Koubek: Ich kenne Kicker nicht persönlich, aber er kommt sehr sympathisch rüber. Markus Hipfl hat mir erzählt, dass Kicker nach seiner Niederlage in Hamburg noch einmal Philipp Kohlschreiber gratuliert hat. Solche Spieler sind in einem Team natürlich immer gerne gesehen. Im Moment haben wir ja Sebastian Ofner und Gerald Melzer, der sich auch immer zur Verfügung gestellt hat. Und der Unterschied im Ranking ist nicht so groß. Wenn aber Kicker um die 30 stünde und Dominic in den Top Ten, dann müsste man sich das sicher noch genauer überlegen.
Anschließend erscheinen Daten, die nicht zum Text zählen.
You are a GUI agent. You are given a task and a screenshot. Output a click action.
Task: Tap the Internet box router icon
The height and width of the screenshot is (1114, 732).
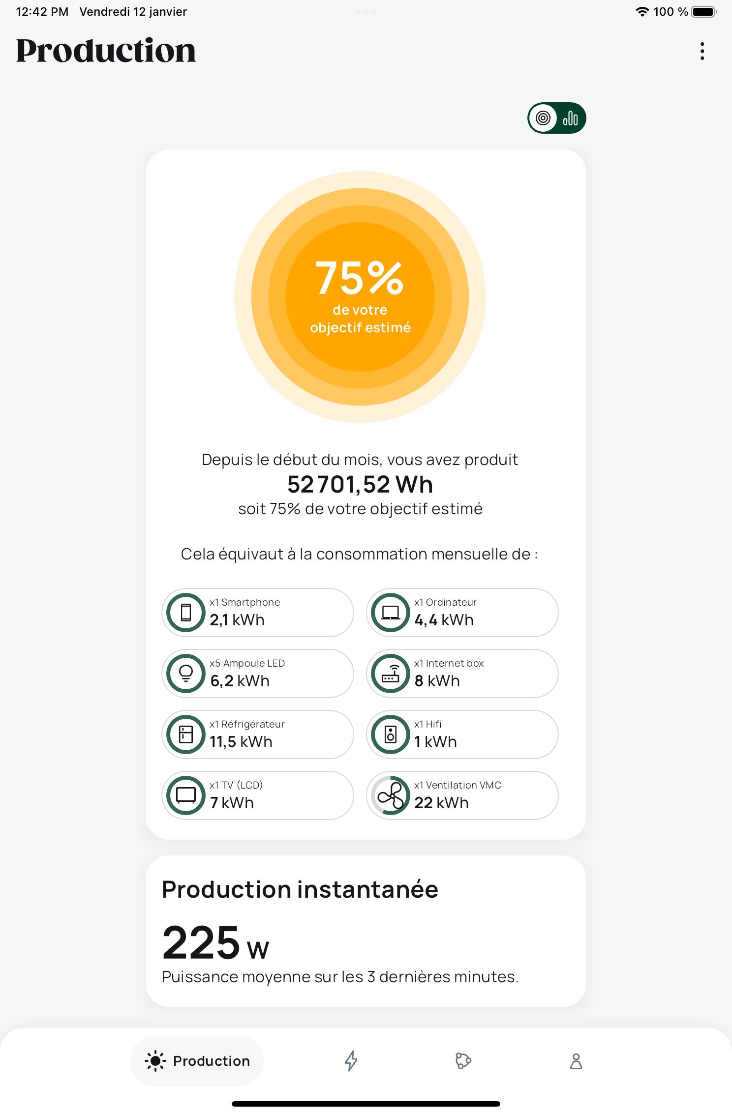point(391,674)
tennisnet: Wie sieht Ihre Philosophie hinsichtlich der Mannschaftsaufstellung aus? Wird auf jeden Fall ein Doppelspieler gegen Rumänien dabei sein?

Koubek: Es ist schon fix, dass ein Doppelspieler dabei sein wird, und das wird aller Voraussicht nach Oliver Marach sein. da die Rumänen ein sehr starkes Doppel haben, kann man nicht alles auf das Doppel setzen. Aber mit Olli als Doppelspezialist, der ja auch ein guter Einzelspieler ist, bestünde eine gute Chance, dass Dominic auch Doppel spielen könnte. Aber da muss man natürlich noch abwarten.
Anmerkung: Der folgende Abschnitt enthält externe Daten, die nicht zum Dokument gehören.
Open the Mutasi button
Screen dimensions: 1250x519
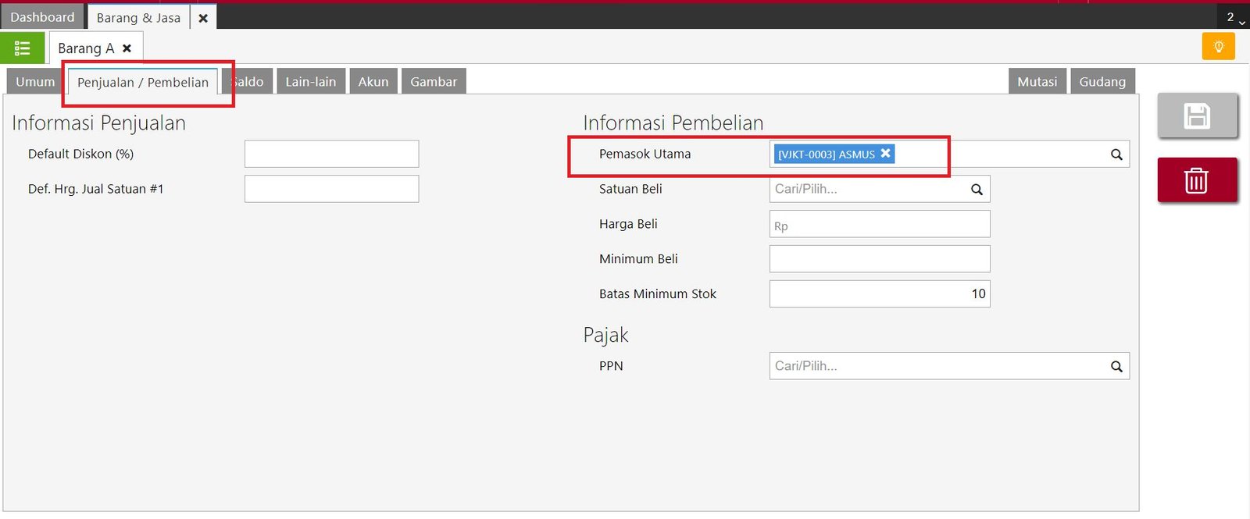coord(1037,82)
tennisnet: Im großen Bogen noch einmal zurück zur augenblicklichen Situation im Welttennis, wo hinter den beiden Dominatoren der letzten Jahre, Andy Murray und Novak Djokovic, große Fragezeichen stehen. Wie bewerten Sie die Lage?

Koubek: Im Moment drängt sich einfach Roger Federer wieder auf. Ich bin ja nicht nur Freund, sondern auch Fan. Und mir gefällt es einfach, dass er allen Leuten, die ihn abgeschrieben haben, jetzt noch einmal zeigt, was in ihm steckt. Mich würde nichts mehr freuen, als wenn Roger noch einmal die Nummer eins wird. Und vielleicht auch die US Open gewinnt.